Proteins are a major component of dissolved organic nitrogen (DON) leached from terrestrially aged Eucalyptus camaldulensis leaves Academic Article uri icon


  • Environmental contextDissolved organic nitrogen often constitutes the largest portion of the dissolved nitrogen pool yet is a commonly overlooked nutrient source in aquatic systems. Terrestrially aged Eucalyptus camaldulensis, a common lowland leaf litter species, rapidly released proteinaceous dissolved organic nitrogen during the first 24h of leaching. The results indicate that terrestrial leaf litter may play an important role in satisfying nutrient demand within aquatic systems through both direct deposition and floodplain interactions. AbstractUnderstanding sources and forms of dissolved nitrogen is of critical importance to the management of aquatic systems worldwide. Dissolved organic nitrogen (DON) often constitutes the largest portion of the dissolved nitrogen pool, yet is commonly overlooked as a nutrient source to aquatic food webs, likely owing to its bound nature within organic material and the non-specific methods by which it is measured. In this study, we determined the protein and peptide (dissolved combined amino acid (DCAA)) contribution to DON leached from Eucalyptus camaldulensis leaves over 24h. The distribution of proteinaceous material in unleached and leached leaves was characterised using Fourier-transform infrared (FTIR) microspectroscopy to determine the likely source of DCAA within the leaf tissue. DCAAs were found to be a significant component (38.5%) of the leached DON; however, >90% of the leaf protein remained in the leaves after 24h.

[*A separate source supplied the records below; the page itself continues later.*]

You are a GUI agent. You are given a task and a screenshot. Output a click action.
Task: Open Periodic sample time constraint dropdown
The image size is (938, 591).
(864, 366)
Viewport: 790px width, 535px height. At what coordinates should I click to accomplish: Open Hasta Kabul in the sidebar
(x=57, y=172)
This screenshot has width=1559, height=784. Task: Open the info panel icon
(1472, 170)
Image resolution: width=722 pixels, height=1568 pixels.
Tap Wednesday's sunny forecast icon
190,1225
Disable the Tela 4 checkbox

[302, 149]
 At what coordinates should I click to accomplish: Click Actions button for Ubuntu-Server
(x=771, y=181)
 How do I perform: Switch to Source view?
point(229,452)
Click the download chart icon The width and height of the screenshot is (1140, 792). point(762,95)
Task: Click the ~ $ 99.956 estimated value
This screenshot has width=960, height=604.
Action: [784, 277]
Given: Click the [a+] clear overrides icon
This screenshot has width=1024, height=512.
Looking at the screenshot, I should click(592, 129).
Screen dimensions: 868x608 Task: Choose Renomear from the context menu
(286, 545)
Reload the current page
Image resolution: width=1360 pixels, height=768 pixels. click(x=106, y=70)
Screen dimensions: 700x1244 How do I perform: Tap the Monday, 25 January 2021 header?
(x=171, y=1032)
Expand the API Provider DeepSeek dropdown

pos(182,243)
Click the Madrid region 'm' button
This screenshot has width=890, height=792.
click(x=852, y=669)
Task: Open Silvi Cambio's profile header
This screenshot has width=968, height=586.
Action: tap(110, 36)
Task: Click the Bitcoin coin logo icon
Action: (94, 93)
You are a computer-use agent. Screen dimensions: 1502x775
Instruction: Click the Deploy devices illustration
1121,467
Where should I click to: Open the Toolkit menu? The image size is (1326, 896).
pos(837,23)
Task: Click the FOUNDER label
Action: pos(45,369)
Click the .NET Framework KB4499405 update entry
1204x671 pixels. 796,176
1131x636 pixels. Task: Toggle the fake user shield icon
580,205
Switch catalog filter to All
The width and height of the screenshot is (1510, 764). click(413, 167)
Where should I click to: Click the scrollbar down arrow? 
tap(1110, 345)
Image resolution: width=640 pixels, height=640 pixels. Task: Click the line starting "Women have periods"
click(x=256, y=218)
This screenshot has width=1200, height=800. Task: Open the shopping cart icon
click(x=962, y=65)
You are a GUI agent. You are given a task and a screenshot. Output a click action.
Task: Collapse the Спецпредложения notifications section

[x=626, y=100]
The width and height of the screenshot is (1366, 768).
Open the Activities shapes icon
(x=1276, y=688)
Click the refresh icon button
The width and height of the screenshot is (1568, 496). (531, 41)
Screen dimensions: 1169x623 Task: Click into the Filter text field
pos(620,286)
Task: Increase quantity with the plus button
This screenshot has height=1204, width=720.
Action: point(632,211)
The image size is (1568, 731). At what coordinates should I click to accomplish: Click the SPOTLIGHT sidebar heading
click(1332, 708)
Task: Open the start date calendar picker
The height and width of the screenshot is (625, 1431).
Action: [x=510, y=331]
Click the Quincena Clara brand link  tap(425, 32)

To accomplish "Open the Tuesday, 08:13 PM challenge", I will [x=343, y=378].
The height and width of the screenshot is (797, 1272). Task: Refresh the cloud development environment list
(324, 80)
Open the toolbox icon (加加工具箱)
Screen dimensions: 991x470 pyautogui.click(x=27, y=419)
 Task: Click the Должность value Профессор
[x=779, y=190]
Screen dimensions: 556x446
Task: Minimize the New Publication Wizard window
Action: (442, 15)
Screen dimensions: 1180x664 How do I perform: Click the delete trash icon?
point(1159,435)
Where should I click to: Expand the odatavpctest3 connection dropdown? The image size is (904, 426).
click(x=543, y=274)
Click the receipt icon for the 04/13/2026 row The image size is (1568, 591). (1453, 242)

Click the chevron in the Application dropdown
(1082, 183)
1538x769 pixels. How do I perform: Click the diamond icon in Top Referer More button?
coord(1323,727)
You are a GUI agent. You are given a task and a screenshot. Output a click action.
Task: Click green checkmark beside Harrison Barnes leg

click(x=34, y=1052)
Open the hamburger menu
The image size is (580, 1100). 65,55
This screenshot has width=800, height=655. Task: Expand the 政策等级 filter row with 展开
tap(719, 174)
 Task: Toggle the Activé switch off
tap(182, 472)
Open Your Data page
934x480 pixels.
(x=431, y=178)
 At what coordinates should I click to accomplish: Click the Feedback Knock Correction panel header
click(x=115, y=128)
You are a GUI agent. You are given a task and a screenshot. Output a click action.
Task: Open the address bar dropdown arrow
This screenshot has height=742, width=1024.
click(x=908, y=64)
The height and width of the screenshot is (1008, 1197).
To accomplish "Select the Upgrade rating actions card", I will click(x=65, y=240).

FTIR microspectroscopy shows that proteinaceous material is strongly partitioned to fungal colonised palisade cells in the leaf mesophyll, with evidence for depletion of this material after leaching. Comparison of leaching kinetics in the presence and absence of a microbial inhibitor (sodium azide) suggests that microbial uptake or adsorption commences within the timescales of these leaching experiments. The work shows that DON in the form of peptides and proteins leached from leaf litter is a likely source of bioavailable nutrients to in-stream and floodplain systems.